DATA RECORDS>

######

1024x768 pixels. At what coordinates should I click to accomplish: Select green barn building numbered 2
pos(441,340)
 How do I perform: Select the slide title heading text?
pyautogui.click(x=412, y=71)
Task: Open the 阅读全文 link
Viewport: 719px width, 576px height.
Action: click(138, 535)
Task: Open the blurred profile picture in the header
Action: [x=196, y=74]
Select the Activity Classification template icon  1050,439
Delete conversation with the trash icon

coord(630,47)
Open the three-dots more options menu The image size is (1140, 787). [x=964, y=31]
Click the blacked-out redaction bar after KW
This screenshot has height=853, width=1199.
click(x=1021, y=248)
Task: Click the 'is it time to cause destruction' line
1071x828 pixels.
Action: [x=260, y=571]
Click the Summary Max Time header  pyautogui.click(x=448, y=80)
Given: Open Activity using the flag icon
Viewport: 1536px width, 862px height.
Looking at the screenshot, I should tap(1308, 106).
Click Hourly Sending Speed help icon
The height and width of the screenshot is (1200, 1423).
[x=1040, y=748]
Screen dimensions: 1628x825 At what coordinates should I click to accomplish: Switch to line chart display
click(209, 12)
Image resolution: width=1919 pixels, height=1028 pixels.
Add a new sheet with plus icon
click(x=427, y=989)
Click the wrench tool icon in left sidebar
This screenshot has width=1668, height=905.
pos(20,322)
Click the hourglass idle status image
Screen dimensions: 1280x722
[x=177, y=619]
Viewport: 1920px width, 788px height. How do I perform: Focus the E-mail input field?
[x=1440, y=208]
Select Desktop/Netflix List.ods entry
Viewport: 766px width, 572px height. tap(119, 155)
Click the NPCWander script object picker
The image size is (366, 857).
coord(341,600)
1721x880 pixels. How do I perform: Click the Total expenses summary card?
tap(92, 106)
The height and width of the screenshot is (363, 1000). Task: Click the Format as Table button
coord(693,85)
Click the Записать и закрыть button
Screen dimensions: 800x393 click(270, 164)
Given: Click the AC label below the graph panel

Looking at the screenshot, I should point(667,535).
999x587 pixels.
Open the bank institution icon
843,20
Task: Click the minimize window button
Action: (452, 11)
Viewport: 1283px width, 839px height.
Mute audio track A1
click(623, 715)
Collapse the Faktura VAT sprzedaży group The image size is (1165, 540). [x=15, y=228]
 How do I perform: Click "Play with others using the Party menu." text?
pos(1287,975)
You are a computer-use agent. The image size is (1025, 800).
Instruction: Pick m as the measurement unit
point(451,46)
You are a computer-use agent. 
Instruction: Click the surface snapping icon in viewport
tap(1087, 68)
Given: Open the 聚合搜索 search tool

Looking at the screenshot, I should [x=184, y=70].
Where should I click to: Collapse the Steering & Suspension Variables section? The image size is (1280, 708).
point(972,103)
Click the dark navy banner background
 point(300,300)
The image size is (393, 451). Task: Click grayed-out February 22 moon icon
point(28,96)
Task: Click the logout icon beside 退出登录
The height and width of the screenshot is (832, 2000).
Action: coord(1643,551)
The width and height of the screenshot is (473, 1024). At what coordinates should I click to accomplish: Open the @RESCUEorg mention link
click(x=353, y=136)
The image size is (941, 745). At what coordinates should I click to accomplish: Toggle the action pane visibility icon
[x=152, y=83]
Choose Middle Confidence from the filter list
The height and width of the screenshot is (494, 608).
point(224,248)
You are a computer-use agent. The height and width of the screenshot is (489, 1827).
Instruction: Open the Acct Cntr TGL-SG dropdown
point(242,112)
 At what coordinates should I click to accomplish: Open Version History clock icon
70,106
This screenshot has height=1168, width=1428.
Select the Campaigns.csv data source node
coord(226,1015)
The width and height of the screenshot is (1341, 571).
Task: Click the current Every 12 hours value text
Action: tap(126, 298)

######

TASK PROMPT> Which lines of the data include the string "Activity"? Copy each of them.

WRITTEN REPLY>
Select the Activity Classification template icon  1050,439
Given: Open Activity using the flag icon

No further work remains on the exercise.